DATA SHOWN:
=====

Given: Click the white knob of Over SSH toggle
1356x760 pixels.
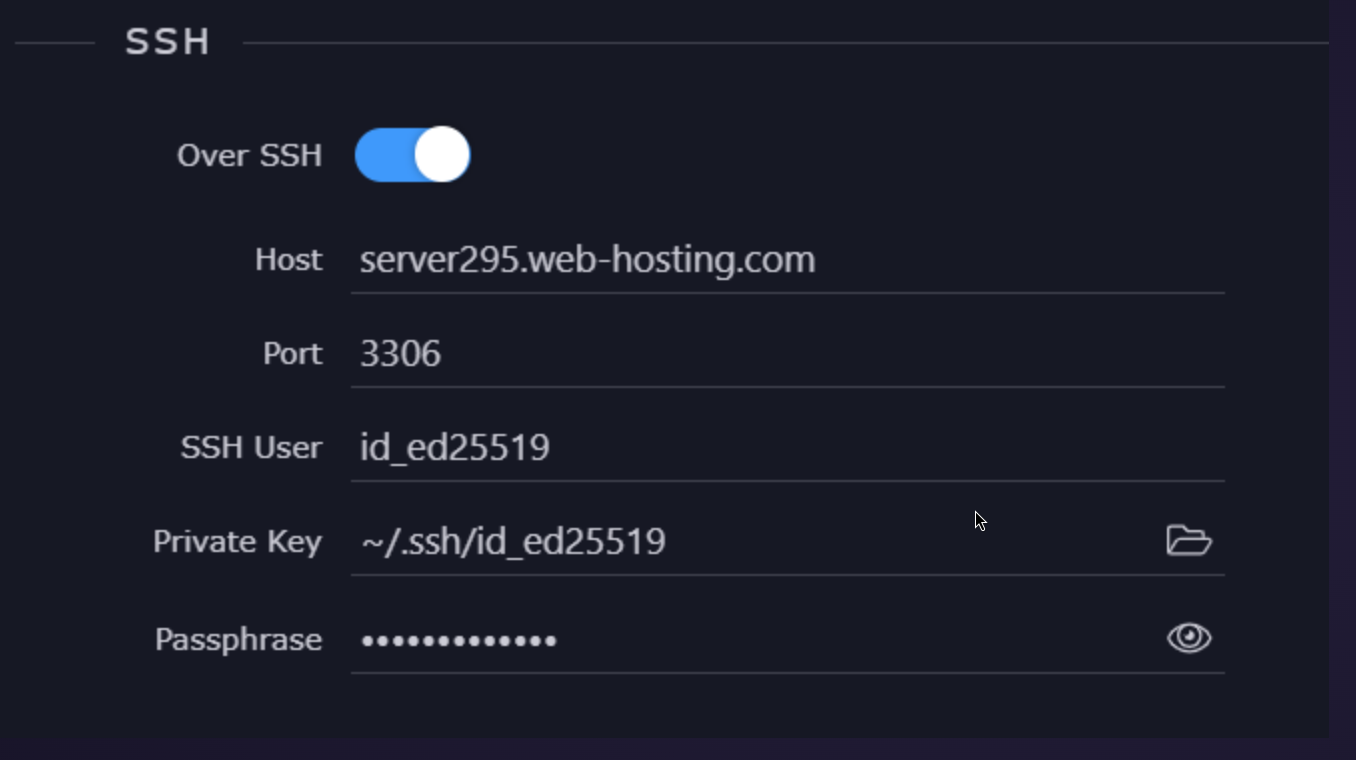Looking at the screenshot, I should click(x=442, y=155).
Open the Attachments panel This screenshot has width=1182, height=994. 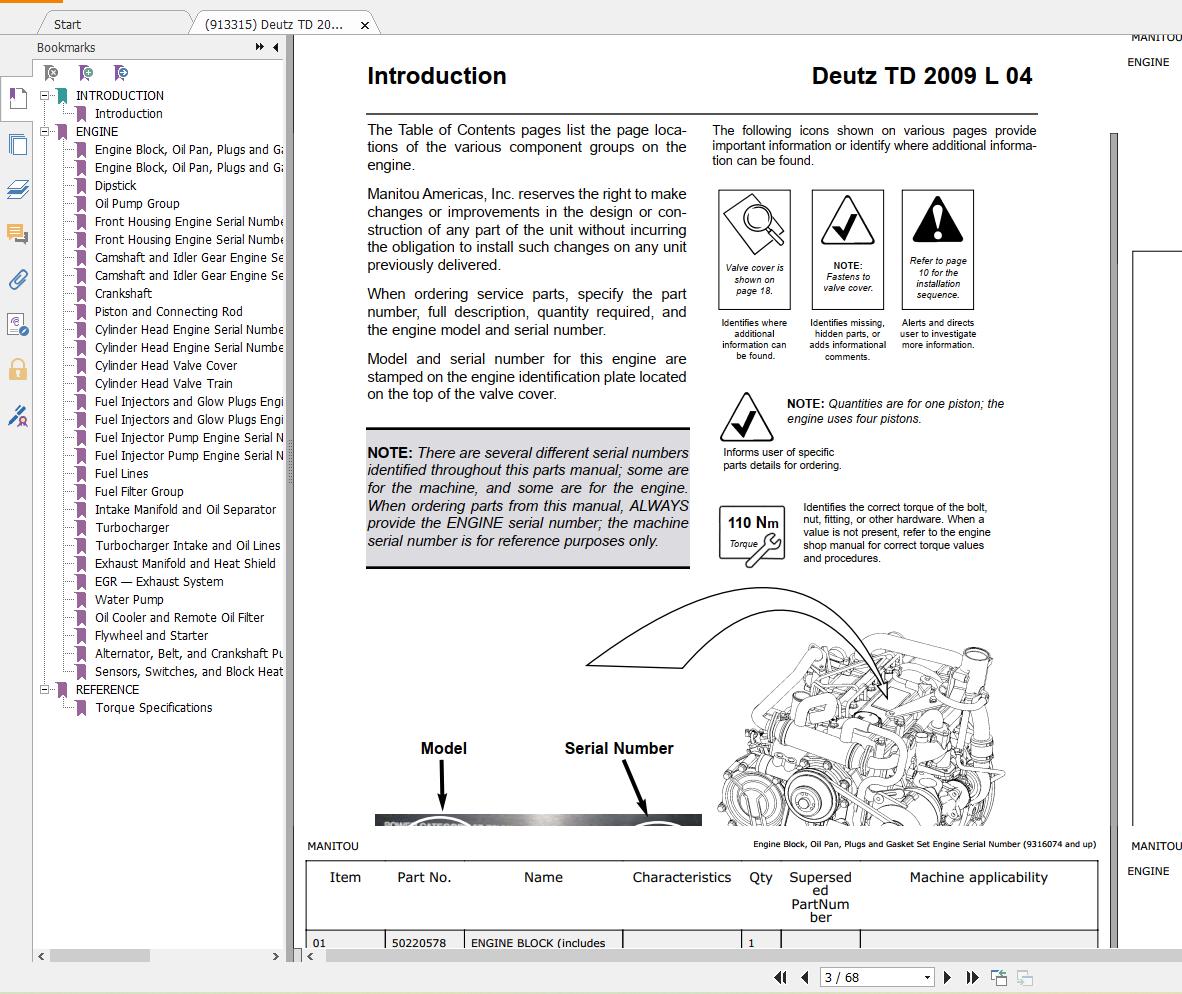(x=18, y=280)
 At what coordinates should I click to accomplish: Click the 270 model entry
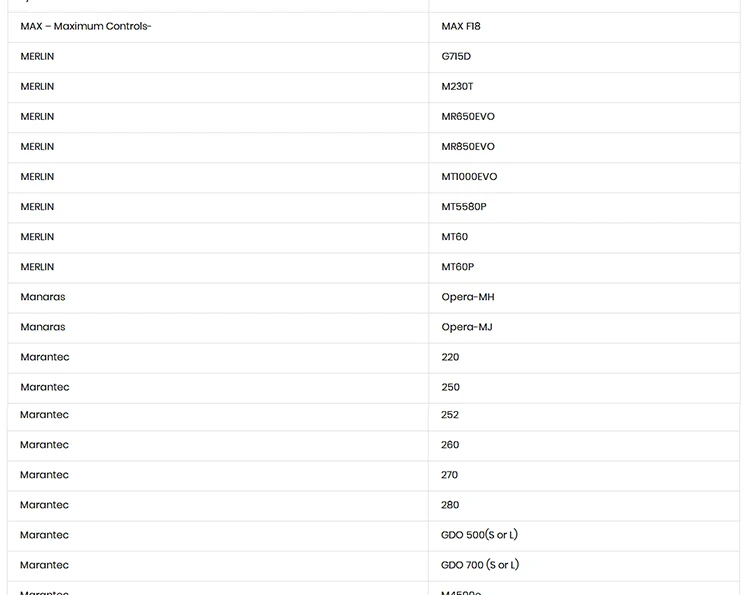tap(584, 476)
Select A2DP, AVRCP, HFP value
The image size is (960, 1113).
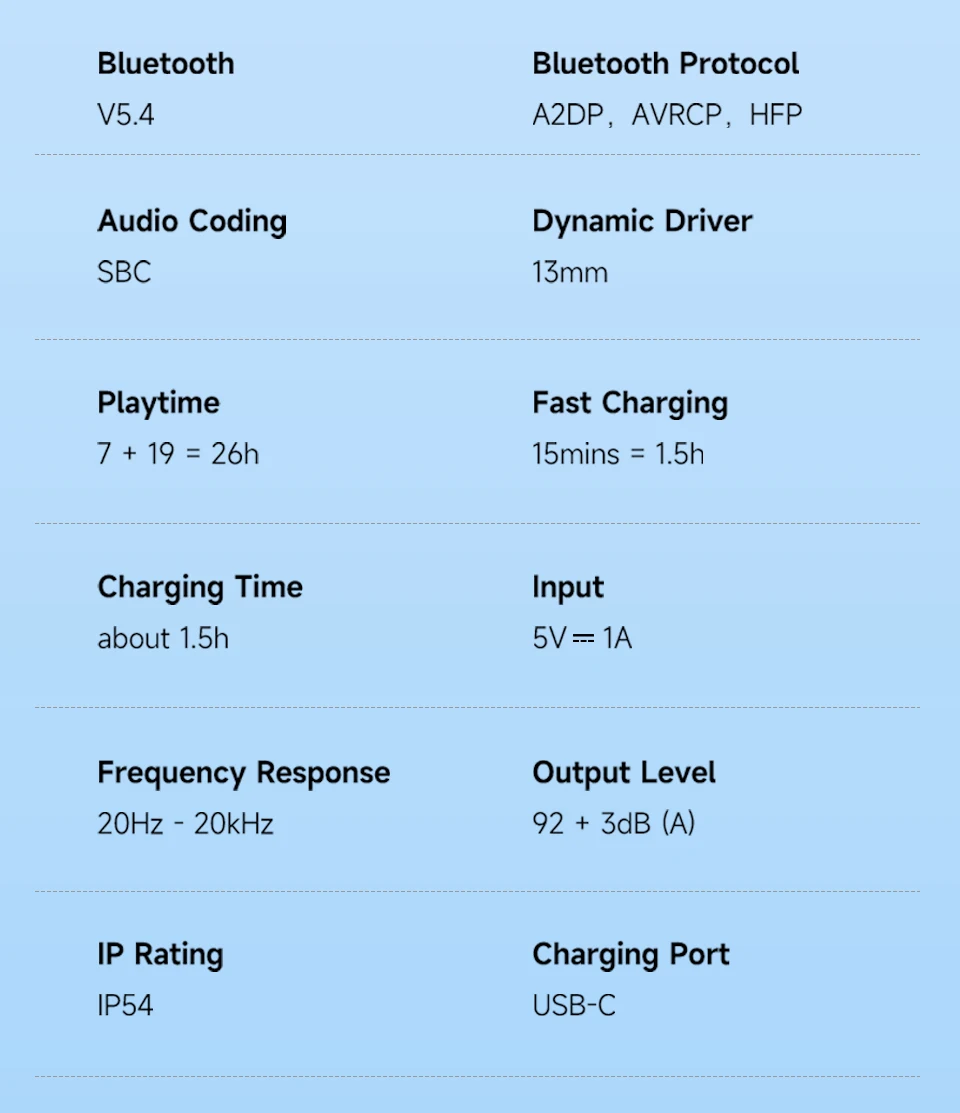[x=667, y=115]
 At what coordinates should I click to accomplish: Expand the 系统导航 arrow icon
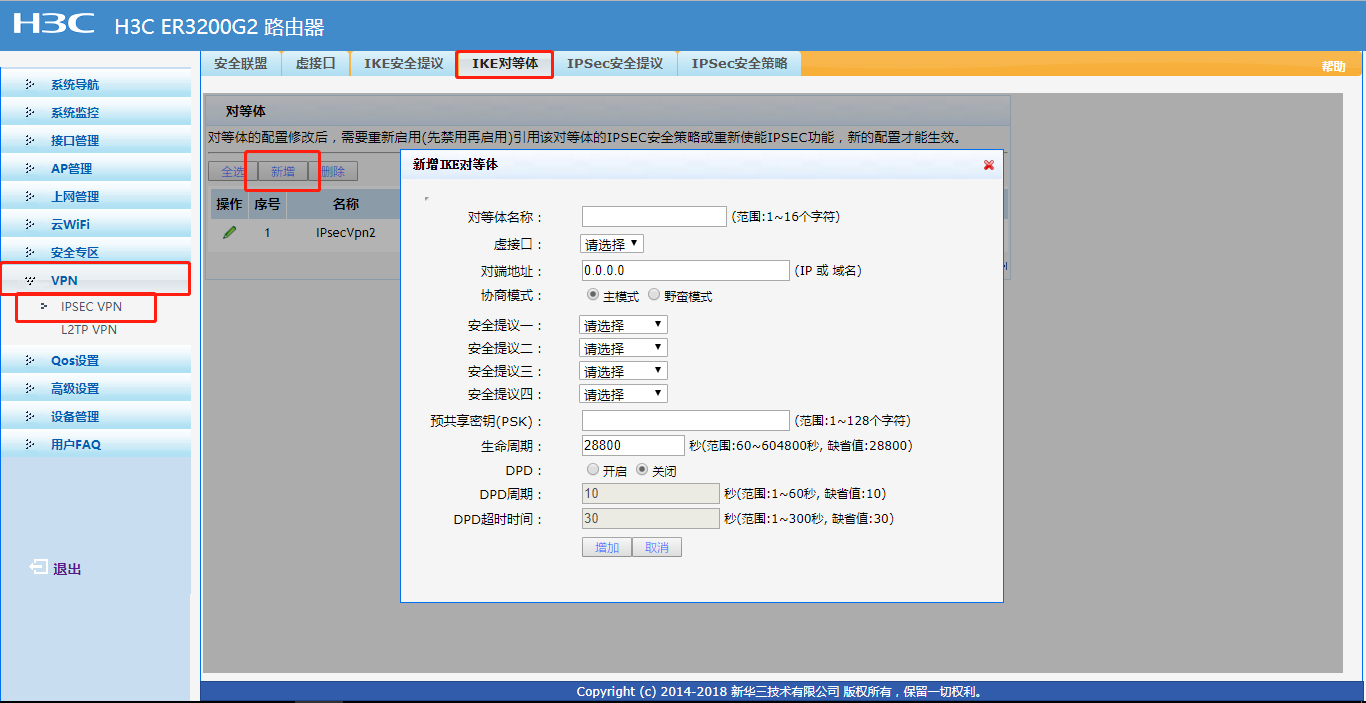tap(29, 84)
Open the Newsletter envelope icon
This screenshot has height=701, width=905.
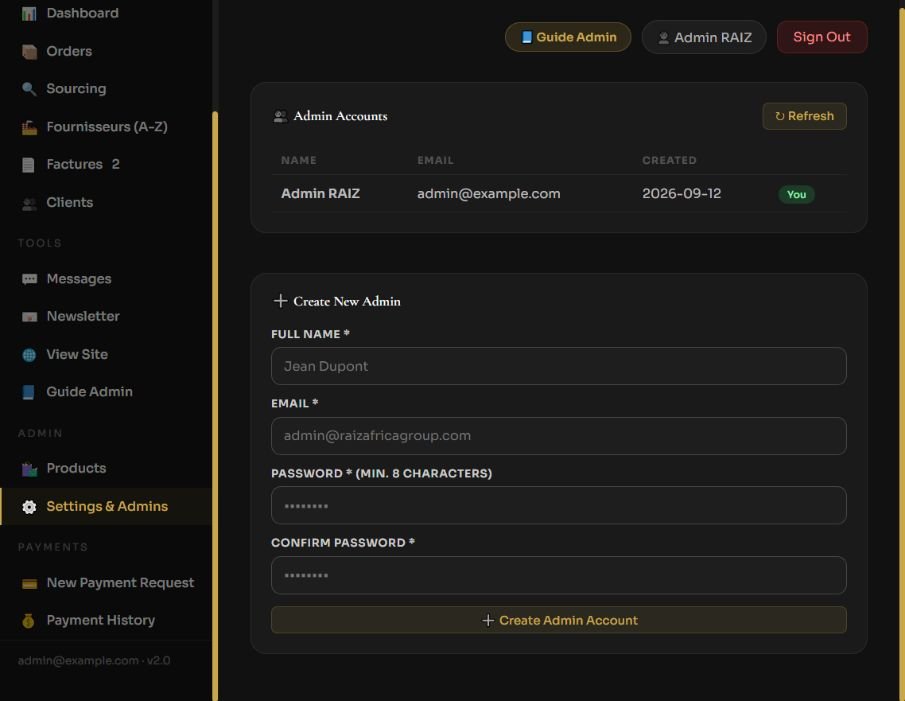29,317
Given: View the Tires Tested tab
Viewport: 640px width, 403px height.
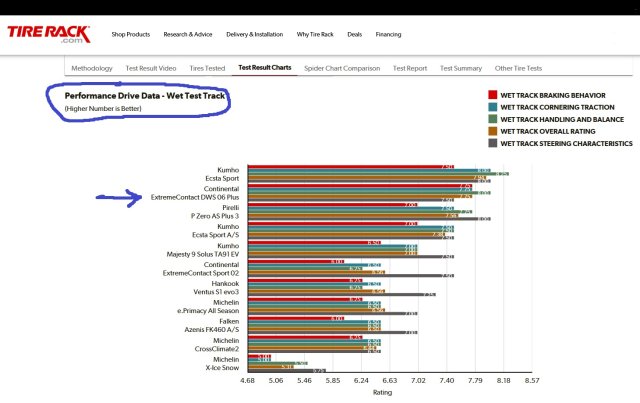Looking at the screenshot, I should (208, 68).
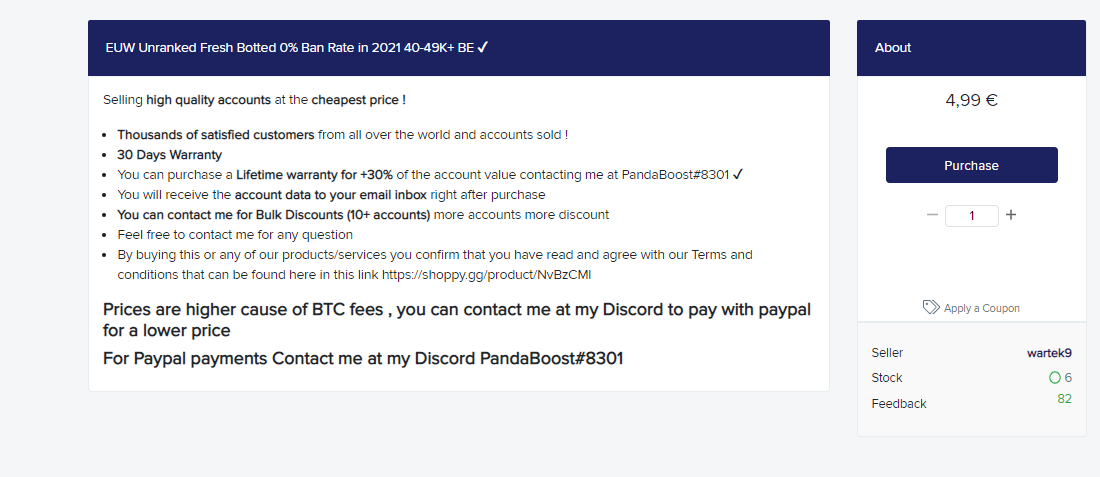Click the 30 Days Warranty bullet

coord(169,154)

=====

WORK INSTRUCTION: Using the listing above, write out exactly the lines from the one that holds "The image size is (960, 1113)." through the last line, both included, and omit pictures.

TASK SOLUTION:
The image size is (960, 1113).
[x=667, y=115]
 At what coordinates should I click to accomplish: Expand the 系统导航 arrow icon
tap(29, 84)
Open the Newsletter envelope icon
This screenshot has height=701, width=905.
29,317
Given: View the Tires Tested tab
Viewport: 640px width, 403px height.
Looking at the screenshot, I should (208, 68).
Click the 30 Days Warranty bullet

coord(169,154)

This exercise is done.